Quelques semaines plus tard, il se rend au Cambodge où il disparait mystérieusement le 5 avril. Juste avant son départ, il avait dit au grand Robert Pledge « Je vais partir au Cambodge, ce sera la dernière fois. D’ailleurs, je resterai à Phnom Penh, je n’en sortirai pas, je ne prendrai aucun risque »…
De tous les superlatifs attribués à ce photographe de légende, nous retenons cette comparaison de Michel Puech en 2012 : « Caron est une icône. Il est au photojournalisme, ce que James Dean fut au cinéma, Buddy Holly au rock : un héros foudroyé dans la magnificence de sa jeunesse ». Dans la cohorte des grands reporters qui paient un si lourd tribut à la liberté d’information, Caron serait-il entré dans la légende sans une disparition prématurée ? Sans le moindre doute car il était assurément un surdoué de l’image.

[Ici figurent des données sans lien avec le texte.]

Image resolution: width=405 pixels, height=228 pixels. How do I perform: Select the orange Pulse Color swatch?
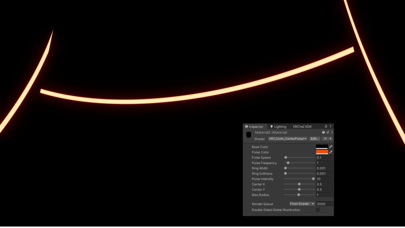coord(322,151)
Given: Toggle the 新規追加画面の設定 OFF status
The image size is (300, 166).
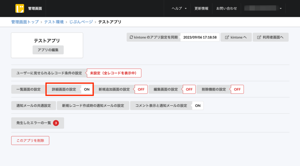Looking at the screenshot, I should pos(141,90).
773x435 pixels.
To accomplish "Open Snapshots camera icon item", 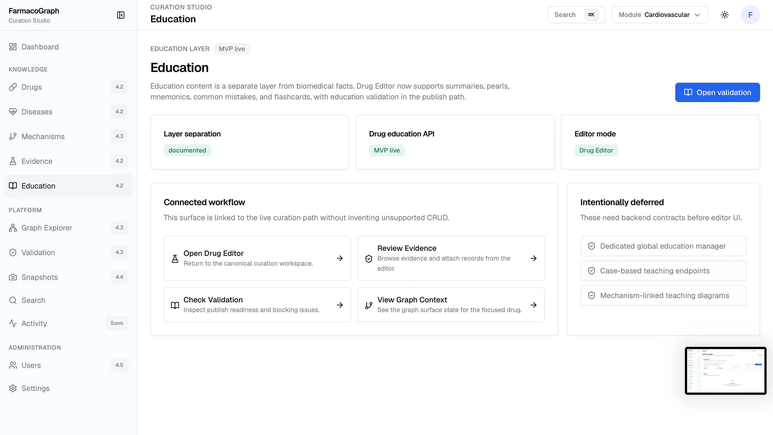I will 13,277.
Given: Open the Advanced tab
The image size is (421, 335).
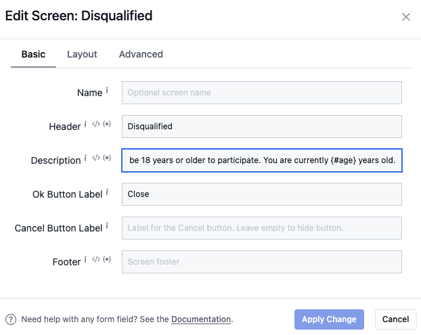Looking at the screenshot, I should click(141, 54).
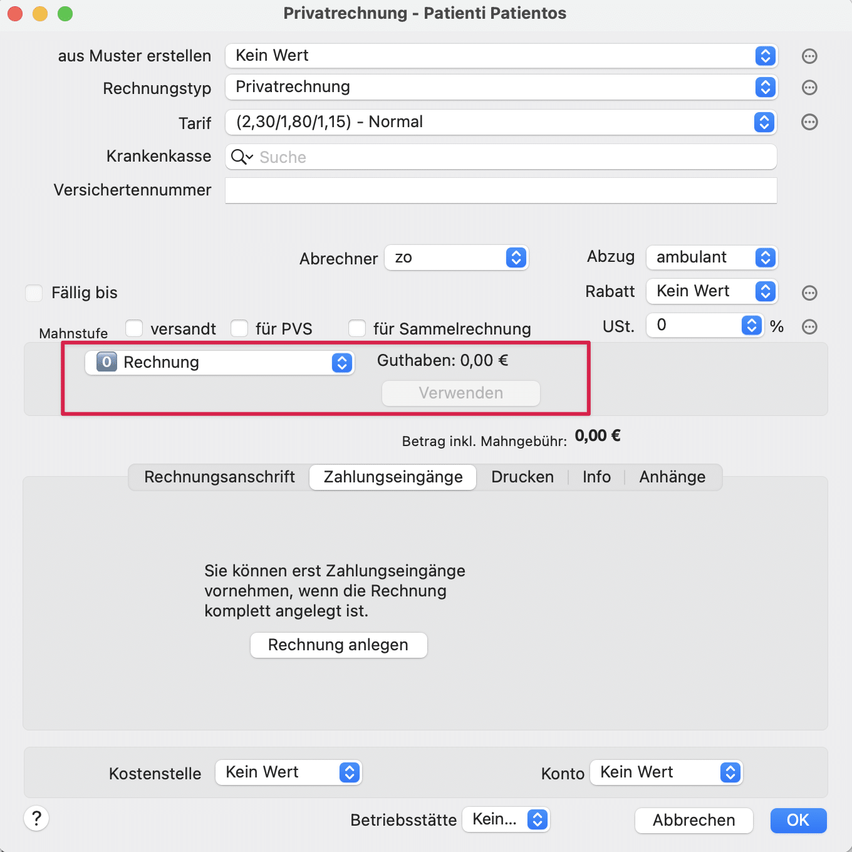This screenshot has height=852, width=852.
Task: Expand the Abrechner dropdown showing zo
Action: pyautogui.click(x=457, y=257)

On est en effet bien loin du mythe quand on évoque le destin de cet homme qui aura trente ans pour l’éternité, même s’il est difficile de réaliser aujourd’hui que la carrière de Gilles Caron n’aura duré que cinq années. C’est pourtant bien lui qui nous aura laissé quelques-unes des icônes les plus fortes du XXème siècle : Moshe Dayan au mur des lamentations, ce GI pensif dont nous avons fait l’affiche des Confrontations, ce combattant biafrais portant des rockets sur la tête, Daniel Cohn-Bendit narguant les CRS devant la Sorbonne, quelques lanceurs de pavés…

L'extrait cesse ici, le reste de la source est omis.